This volume contains the following sagas:

Eirik the Red [Eiríks Saga rauda]
Hen-Thorir [Hænsna-Þóris Saga]
The Vapnfjord Men [Vopnfirðinga Saga]
Hrafnkel the Priest of Frey [Hrafnkels Saga Freysgoða]
Gunnlaug Wormtongue [Gunnlaugs Saga Ormstungu]
King Hrolf and his Champions [Hrólfs Saga Kraka]*

as well as:

Thorstein Staff-Struck
Thidrandi whom the Goddesses Slew
Authun and the Bear

* Strictly speaking, King Hrolf and his Champions is a legendary saga, while the others in this collection are all sagas of Icelanders.

What the Normans gave to statecraft and war, their northern brothers gave to the blood feud and literature, and their greatest victories are on the vellums.

The remote and inhospitable landscape of Iceland made it a perfect breeding-ground for heroes.
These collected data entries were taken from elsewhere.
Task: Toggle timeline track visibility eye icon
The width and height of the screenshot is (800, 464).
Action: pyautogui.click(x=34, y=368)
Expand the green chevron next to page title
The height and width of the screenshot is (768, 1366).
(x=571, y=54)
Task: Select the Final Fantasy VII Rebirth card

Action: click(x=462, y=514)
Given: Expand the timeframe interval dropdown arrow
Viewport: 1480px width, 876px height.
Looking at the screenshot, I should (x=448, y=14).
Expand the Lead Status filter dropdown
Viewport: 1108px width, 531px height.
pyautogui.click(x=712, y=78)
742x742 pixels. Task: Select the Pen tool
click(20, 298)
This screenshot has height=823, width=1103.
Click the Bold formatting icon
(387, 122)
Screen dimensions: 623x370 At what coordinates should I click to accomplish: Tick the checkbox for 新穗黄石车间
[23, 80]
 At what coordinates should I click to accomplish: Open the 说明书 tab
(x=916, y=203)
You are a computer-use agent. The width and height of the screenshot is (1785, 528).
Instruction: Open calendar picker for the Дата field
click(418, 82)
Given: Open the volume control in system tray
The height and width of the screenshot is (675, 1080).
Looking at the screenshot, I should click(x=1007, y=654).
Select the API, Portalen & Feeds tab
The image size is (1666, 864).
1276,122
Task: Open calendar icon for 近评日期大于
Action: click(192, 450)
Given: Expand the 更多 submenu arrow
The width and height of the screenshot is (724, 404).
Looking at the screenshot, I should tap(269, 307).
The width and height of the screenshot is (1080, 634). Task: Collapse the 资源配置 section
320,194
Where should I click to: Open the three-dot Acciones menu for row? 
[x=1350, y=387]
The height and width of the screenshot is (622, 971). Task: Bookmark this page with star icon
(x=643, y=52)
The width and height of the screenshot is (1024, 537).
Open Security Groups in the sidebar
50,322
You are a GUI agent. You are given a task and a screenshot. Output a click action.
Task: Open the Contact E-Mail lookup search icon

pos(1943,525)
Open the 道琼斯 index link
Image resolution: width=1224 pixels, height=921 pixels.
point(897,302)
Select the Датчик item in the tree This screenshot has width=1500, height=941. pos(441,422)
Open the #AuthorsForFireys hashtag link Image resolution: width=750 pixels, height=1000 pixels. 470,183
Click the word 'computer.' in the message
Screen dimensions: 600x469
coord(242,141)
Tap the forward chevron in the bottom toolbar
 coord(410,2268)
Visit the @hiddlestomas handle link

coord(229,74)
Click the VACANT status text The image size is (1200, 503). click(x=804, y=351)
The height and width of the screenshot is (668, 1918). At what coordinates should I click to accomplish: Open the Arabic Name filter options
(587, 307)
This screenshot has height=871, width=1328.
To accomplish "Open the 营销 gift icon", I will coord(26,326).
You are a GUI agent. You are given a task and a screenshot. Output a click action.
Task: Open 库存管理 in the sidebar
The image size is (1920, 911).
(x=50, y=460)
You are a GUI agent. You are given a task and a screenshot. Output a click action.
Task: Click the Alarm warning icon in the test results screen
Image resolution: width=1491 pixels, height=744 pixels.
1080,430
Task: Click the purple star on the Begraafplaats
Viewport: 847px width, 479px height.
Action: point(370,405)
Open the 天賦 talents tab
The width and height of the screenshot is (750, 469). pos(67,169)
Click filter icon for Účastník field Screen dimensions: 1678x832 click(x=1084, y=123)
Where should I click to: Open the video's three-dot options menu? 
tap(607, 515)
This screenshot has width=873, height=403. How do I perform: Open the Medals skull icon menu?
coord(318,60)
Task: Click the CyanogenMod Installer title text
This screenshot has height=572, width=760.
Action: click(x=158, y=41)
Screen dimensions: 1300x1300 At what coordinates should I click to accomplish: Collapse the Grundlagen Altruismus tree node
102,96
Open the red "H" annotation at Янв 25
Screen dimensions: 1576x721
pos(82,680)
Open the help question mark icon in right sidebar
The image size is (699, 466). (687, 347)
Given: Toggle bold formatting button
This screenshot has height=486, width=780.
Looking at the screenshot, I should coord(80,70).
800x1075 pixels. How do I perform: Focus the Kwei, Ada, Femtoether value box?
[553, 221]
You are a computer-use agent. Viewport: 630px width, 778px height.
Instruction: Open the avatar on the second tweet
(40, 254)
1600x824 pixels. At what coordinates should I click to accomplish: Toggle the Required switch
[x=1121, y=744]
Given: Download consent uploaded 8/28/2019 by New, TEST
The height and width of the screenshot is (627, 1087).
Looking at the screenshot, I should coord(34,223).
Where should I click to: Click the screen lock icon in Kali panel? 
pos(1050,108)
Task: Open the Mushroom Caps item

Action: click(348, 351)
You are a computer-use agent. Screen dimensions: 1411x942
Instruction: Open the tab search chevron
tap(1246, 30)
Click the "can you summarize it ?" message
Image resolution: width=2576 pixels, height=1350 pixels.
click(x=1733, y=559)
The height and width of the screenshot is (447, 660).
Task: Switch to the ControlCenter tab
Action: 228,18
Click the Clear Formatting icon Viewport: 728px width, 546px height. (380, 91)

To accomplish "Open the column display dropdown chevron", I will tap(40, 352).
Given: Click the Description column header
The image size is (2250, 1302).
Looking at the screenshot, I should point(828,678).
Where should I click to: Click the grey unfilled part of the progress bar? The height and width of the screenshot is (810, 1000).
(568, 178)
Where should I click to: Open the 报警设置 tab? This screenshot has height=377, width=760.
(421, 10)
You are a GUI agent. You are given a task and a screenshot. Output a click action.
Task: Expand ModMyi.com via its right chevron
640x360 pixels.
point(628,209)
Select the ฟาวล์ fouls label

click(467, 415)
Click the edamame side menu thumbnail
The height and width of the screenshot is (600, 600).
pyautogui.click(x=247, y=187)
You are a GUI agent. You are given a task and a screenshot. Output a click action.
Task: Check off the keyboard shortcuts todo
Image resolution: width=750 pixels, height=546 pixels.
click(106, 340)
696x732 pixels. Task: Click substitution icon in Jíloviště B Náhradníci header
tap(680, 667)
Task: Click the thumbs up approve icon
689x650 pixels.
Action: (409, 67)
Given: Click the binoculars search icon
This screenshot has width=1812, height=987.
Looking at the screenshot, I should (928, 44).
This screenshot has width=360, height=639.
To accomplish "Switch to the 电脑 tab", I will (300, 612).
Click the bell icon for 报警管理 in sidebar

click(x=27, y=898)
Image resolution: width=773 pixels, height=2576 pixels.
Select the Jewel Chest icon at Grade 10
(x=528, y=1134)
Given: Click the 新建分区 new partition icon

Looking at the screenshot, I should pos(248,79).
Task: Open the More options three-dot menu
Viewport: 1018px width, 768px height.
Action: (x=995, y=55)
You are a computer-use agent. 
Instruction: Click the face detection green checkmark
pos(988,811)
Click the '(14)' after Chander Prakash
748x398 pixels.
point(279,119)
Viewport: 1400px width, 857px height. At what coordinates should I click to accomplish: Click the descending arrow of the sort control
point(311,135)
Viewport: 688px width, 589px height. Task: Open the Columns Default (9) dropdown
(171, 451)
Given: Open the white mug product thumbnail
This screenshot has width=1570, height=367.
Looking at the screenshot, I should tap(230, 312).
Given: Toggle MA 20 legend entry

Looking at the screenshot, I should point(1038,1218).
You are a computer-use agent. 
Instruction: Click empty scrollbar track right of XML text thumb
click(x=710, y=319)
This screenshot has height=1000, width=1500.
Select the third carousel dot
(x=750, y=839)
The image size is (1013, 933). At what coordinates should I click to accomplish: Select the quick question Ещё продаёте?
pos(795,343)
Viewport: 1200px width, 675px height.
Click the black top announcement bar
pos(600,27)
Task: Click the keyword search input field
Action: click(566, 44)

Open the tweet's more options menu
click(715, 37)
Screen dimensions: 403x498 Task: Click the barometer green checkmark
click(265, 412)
The first Norsemen to colonize it in 860 found that the fight for survival demanded high courage and tough self reliance; it also nurtured a stern sense of duty and an uncompromising view of destiny. These heroic ideals found expression in the Icelandic sagas, first written down in the thirteenth and early fourteenth centuries, which relate the lives and feuds of individuals and their families between 930 and 1030. They are the very heart-strand of the native literature of medieval Iceland; but they are also part of the heroic literature of the Germanic peoples, and rank alongside Beowulf, Maldon, and the story of the Nibelungs.

Translated with an introduction by Gwyn Jones. The eminent Norse scholar chose the nine sagas in this book for their excellence and variety. His lively and eloquent translations allow the modern reader to appreciate the bold sweep and fast pace of these stories of adventure. This edition also includes a map.